Action item
Scan each line of the records for the word "Home" and extract the ones that have it.

Material to process

--- START ---

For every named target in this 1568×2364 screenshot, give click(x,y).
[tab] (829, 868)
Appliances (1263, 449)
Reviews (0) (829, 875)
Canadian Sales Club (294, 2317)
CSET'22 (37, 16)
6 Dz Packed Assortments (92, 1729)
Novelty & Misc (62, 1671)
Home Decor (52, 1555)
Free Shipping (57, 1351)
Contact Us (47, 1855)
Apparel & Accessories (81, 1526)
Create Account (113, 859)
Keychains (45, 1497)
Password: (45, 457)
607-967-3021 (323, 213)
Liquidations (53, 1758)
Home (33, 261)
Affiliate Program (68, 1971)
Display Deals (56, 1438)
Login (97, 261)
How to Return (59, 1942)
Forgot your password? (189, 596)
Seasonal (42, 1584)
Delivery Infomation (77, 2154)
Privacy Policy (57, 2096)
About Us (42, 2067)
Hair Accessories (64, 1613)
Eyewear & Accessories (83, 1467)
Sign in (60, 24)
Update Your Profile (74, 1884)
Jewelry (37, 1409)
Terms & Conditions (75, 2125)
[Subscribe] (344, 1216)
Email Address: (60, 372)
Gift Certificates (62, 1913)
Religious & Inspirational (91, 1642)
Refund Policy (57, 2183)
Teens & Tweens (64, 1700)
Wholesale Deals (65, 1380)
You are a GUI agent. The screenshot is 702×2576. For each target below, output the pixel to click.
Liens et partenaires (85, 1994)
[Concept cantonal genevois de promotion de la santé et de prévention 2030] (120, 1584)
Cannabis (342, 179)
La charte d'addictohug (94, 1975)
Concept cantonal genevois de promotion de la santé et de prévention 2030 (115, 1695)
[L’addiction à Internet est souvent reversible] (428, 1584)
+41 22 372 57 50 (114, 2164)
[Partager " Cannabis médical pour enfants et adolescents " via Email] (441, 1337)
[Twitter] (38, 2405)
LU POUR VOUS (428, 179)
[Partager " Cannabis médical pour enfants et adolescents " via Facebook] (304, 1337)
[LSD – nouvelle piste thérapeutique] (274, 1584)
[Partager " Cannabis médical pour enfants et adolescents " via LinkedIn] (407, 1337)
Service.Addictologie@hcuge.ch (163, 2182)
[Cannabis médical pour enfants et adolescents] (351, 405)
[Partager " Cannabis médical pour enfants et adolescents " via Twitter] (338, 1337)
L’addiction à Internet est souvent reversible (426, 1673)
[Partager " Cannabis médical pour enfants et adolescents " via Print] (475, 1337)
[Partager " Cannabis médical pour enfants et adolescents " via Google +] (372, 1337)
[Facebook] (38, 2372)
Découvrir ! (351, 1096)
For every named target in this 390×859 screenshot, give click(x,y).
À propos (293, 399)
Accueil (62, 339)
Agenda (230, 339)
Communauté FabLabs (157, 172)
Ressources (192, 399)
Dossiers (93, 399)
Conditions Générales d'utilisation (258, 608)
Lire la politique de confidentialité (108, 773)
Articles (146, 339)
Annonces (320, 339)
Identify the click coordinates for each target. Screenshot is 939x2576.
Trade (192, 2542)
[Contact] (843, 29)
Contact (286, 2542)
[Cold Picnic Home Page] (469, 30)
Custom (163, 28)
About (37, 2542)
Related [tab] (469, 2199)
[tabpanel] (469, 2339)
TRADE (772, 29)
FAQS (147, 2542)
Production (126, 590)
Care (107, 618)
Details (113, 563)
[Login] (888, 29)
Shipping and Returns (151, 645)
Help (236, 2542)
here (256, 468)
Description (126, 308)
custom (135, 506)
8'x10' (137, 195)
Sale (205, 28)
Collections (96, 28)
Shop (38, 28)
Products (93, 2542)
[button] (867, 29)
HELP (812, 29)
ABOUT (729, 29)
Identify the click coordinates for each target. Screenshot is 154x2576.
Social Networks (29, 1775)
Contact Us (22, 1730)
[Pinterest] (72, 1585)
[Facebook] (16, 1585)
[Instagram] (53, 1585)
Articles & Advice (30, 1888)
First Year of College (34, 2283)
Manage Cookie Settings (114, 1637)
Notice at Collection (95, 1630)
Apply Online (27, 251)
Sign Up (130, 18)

--- END ---

Response
Home Decor (52, 1555)
Home (33, 261)
[Cold Picnic Home Page] (469, 30)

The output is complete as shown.